Now is a good time to ask.


Mr. Hayes, of The Weekly Standard, is the author of "The Connection: How al Qaeda's Collaboration with Saddam Hussein Has Endangered America," recently published by HarperCollins.

JohnnyMarzetti
10-27-2004, 07:50 PM
Uh, you do know that Bill Clinton was NOT the president when we went to war and that this was BEFORE Dubya went on his war agenda.

THERE WAS NO TIE BETWEEN IRAQ AND 9/11!!!!!!!!!!!!!!!!!!!!!!!!!!

Damn, as much as you guys bitch about democrats bringing up the Florida fiasco of 2000...this shit is getting old. Get over it already.

Marcus Bryant
10-27-2004, 07:54 PM
So you have nothing but an ignorant response. Fairly typical for the supporter of an ignorant political philosophy.

I've yet to see anyone claim that Saddam had anything to do with the 9/11 attacks.

exstatic
10-27-2004, 09:19 PM
I've yet to see anyone claim that Saddam had anything to do with the 9/11 attacks.

Other than Dick Cheney, you mean. He's still at it, as of last month.

Marcus Bryant
10-27-2004, 09:23 PM
Dick Cheney never said that. Read the Meet The Press transcript and then reconsider your claim.

Thank You.

Marcus Bryant
10-27-2004, 09:31 PM
Here old man, I'll help you:

http://msnbc.msn.com/id/3080244/


MR. RUSSERT: The Washington Post asked the American people about Saddam Hussein, and this is what they said: 69 percent said he was involved in the September 11 attacks. Are you surprised by that?

VICE PRES. CHENEY: No. I think it’s not surprising that people make that connection.

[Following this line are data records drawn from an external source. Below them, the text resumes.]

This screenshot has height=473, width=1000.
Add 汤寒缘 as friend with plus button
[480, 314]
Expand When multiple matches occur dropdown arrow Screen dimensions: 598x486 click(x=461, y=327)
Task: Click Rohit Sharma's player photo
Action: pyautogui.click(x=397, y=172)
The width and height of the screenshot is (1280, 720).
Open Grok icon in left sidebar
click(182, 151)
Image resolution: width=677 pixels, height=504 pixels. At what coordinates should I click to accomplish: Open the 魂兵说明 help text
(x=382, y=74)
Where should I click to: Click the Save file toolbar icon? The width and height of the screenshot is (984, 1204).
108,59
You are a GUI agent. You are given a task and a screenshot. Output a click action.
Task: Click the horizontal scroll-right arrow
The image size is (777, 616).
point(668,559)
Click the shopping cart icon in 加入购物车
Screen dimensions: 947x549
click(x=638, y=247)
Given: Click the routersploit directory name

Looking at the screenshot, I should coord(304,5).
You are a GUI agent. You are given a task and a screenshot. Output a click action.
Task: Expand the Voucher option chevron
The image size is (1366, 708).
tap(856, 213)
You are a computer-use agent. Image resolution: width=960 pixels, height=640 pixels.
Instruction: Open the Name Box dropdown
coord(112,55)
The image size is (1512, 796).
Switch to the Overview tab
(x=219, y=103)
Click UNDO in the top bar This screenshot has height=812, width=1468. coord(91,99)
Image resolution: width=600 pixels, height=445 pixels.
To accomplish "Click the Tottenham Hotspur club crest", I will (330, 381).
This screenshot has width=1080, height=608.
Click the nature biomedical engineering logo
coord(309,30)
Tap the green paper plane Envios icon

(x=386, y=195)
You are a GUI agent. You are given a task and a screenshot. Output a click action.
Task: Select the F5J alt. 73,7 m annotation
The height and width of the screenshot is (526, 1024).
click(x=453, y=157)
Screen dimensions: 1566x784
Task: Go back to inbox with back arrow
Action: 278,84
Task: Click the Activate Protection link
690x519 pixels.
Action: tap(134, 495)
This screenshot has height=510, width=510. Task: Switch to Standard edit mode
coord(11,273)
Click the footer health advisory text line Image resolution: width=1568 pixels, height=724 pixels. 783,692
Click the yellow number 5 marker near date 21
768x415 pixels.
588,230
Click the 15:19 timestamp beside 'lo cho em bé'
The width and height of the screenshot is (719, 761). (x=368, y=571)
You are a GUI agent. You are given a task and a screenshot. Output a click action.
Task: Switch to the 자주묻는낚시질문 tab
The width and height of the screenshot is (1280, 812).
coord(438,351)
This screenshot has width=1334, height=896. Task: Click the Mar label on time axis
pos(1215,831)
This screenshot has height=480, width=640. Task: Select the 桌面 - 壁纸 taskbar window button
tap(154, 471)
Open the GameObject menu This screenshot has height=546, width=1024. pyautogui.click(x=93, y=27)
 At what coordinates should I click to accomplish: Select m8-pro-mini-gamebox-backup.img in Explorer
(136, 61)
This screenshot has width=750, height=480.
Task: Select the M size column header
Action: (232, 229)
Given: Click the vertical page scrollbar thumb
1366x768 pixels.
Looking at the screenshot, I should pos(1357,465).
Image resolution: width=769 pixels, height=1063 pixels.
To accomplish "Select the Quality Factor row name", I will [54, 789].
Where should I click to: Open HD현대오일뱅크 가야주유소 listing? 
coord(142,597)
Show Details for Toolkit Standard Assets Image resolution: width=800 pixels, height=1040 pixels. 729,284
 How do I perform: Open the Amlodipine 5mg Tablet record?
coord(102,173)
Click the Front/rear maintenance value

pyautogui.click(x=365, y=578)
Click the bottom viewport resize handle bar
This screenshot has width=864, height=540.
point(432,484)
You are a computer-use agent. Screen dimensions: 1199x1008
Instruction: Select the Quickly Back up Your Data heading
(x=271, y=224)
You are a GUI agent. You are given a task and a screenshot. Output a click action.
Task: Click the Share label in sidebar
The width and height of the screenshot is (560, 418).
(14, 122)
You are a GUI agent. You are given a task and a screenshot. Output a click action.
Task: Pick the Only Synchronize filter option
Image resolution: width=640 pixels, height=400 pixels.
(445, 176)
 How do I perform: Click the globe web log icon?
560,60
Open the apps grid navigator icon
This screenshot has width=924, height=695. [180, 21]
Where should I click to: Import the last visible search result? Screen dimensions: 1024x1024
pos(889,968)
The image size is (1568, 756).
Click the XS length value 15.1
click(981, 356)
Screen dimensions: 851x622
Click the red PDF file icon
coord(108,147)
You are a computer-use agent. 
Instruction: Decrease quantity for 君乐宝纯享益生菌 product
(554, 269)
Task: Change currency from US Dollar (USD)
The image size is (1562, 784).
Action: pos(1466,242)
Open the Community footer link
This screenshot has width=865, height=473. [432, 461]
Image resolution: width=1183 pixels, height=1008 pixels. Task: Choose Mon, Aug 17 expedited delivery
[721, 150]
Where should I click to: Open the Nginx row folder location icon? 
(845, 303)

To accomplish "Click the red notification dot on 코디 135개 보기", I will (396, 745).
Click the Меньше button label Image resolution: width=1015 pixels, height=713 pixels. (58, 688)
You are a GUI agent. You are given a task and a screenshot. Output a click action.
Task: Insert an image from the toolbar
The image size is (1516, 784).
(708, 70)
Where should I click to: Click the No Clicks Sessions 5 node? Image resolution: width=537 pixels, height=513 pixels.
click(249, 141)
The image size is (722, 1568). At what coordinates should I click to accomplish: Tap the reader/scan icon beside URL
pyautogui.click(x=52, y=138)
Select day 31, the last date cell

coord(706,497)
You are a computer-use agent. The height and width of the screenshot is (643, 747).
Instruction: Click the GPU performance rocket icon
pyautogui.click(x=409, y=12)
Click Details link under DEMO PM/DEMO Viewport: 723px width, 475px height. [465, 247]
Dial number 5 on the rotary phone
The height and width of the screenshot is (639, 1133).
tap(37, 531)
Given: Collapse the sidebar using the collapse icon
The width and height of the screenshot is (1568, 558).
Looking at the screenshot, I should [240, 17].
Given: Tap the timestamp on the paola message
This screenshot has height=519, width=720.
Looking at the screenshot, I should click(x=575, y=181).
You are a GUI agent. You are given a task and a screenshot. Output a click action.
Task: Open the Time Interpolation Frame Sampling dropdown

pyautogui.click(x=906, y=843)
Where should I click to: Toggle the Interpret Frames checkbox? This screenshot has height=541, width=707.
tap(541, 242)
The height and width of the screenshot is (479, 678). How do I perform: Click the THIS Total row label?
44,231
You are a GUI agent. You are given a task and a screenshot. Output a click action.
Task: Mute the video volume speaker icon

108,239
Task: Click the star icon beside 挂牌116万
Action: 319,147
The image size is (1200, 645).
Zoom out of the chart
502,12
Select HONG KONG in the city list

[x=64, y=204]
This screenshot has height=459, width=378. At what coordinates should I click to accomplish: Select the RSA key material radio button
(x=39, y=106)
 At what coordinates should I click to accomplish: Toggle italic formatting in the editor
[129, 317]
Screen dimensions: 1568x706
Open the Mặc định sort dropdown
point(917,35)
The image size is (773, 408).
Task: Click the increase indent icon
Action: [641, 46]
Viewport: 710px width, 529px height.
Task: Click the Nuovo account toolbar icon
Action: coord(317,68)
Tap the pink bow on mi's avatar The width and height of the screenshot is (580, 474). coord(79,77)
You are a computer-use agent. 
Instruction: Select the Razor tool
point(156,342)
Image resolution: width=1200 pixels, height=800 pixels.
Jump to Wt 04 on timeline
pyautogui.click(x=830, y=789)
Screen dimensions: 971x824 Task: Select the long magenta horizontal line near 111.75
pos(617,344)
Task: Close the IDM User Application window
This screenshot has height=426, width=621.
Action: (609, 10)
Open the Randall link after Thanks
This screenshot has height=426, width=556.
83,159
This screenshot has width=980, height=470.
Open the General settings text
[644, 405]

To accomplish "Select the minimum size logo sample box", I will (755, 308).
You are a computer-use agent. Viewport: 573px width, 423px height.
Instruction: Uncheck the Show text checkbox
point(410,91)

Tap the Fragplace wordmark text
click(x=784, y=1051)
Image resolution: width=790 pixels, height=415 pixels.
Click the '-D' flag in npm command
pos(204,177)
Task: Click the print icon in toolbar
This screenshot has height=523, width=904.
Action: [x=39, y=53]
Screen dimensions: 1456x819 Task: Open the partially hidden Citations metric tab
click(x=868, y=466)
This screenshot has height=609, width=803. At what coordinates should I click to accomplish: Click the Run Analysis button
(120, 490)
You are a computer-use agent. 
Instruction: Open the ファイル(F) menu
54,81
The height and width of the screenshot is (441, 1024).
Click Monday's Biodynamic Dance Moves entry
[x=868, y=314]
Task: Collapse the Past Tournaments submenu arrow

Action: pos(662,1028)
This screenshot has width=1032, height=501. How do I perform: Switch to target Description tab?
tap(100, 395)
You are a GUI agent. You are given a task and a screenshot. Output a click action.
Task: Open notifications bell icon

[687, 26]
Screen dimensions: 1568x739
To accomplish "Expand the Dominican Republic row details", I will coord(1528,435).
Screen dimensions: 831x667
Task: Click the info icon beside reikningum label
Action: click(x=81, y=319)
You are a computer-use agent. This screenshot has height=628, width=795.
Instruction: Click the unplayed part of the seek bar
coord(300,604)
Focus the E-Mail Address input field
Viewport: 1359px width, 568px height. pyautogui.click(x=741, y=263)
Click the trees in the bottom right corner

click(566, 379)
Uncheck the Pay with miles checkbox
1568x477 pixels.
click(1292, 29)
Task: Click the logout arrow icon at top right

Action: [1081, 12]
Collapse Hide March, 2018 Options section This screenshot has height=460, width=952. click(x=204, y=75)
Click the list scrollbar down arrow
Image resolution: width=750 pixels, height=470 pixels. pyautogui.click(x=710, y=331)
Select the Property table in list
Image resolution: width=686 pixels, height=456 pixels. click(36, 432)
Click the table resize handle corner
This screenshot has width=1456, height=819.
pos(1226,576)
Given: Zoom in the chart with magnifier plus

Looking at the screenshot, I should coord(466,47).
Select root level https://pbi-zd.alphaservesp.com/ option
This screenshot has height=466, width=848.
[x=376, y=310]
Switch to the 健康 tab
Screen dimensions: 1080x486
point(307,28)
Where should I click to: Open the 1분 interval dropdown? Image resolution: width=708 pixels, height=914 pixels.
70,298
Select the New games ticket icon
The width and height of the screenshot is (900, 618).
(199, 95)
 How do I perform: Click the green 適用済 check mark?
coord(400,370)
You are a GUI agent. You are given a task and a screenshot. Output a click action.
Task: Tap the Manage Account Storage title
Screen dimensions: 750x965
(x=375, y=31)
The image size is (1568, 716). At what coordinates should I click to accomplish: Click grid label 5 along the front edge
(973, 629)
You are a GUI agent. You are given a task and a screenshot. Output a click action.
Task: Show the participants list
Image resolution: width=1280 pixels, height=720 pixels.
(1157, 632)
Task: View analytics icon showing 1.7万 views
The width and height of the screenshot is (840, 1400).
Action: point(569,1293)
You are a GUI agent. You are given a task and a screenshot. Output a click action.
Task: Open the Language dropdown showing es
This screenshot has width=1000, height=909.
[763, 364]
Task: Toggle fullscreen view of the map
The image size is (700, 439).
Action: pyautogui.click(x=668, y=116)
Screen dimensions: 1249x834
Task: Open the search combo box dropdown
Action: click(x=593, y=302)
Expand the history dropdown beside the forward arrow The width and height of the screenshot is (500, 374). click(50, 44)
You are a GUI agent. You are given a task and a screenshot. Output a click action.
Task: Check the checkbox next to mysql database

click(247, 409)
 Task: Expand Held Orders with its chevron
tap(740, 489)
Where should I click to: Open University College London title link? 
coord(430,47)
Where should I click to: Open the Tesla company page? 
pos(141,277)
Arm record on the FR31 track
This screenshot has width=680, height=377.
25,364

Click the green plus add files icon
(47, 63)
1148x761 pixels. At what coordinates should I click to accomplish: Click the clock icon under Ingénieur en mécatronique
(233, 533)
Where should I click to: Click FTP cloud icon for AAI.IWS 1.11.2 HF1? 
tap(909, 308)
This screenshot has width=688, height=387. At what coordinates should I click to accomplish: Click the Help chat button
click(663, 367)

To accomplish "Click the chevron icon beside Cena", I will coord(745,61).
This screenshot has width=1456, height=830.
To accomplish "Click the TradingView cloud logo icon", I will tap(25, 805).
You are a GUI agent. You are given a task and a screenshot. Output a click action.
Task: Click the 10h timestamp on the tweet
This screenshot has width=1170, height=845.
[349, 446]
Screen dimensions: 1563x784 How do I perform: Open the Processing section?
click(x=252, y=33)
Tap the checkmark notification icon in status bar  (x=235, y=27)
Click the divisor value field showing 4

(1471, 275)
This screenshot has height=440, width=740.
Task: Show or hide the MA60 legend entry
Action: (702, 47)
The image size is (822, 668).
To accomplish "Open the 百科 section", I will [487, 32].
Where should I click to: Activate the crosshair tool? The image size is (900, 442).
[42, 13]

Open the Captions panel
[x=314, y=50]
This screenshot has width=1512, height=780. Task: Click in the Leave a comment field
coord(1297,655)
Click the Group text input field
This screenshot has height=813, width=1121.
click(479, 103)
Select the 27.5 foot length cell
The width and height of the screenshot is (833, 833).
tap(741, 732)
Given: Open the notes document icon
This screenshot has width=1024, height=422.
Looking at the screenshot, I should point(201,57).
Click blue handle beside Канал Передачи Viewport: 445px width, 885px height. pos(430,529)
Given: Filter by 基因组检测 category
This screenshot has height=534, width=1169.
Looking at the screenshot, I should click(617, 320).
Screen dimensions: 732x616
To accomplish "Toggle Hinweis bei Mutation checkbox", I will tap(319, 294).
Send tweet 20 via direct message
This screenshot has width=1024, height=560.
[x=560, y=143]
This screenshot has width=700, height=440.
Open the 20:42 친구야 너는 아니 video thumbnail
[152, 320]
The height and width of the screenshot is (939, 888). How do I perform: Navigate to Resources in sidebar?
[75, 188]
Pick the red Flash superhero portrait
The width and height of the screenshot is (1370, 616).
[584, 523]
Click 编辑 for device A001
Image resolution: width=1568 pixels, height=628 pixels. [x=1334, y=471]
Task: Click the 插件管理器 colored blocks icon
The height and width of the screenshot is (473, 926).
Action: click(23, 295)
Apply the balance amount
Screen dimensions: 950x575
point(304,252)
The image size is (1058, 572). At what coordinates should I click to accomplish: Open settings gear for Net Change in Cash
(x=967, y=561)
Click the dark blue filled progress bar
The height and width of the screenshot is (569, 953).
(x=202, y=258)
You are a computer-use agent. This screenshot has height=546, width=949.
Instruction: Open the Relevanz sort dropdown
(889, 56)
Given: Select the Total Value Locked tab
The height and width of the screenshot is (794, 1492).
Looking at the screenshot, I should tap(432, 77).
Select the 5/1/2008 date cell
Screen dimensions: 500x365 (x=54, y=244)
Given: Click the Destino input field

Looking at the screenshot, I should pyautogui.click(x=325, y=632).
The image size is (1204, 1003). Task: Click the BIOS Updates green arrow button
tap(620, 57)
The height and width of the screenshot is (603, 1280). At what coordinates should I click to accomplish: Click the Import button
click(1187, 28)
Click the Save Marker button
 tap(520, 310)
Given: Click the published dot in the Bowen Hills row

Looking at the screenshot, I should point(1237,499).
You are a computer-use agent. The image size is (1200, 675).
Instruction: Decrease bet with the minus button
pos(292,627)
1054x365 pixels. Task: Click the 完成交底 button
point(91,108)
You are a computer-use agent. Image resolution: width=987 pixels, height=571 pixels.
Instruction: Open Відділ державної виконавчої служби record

MR. RUSSERT: But is there a connection?

VICE PRES. CHENEY: We don’t know. You and I talked about this two years ago. I can remember you asking me this question just a few days after the original attack. At the time I said no, we didn’t have any evidence of that. Subsequent to that, we’ve learned a couple of things. We learned more and more that there was a relationship between Iraq and al-Qaeda that stretched back through most of the decade of the ’90s, that it involved training, for example, on BW and CW, that al-Qaeda sent personnel to Baghdad to get trained on the systems that are involved. The Iraqis providing bomb-making expertise and advice to the al-Qaeda organization.

We know, for example, in connection with the original World Trade Center bombing in ’93 that one of the bombers was Iraqi, returned to Iraq after the attack of ’93. And we’ve learned subsequent to that, since we went into Baghdad and got into the intelligence files, that this individual probably also received financing from the Iraqi government as well as safe haven.

Now, is there a connection between the Iraqi government and the original World Trade Center bombing in ’93? We know, as I say, that one of the perpetrators of that act did, in fact, receive support from the Iraqi government after the fact. With respect to 9/11, of course, we’ve had the story that’s been public out there. The Czechs alleged that Mohamed Atta, the lead attacker, met in Prague with a senior Iraqi intelligence official five months before the attack, but we’ve never been able to develop anymore of that yet either in terms of confirming it or discrediting it. We just don’t know.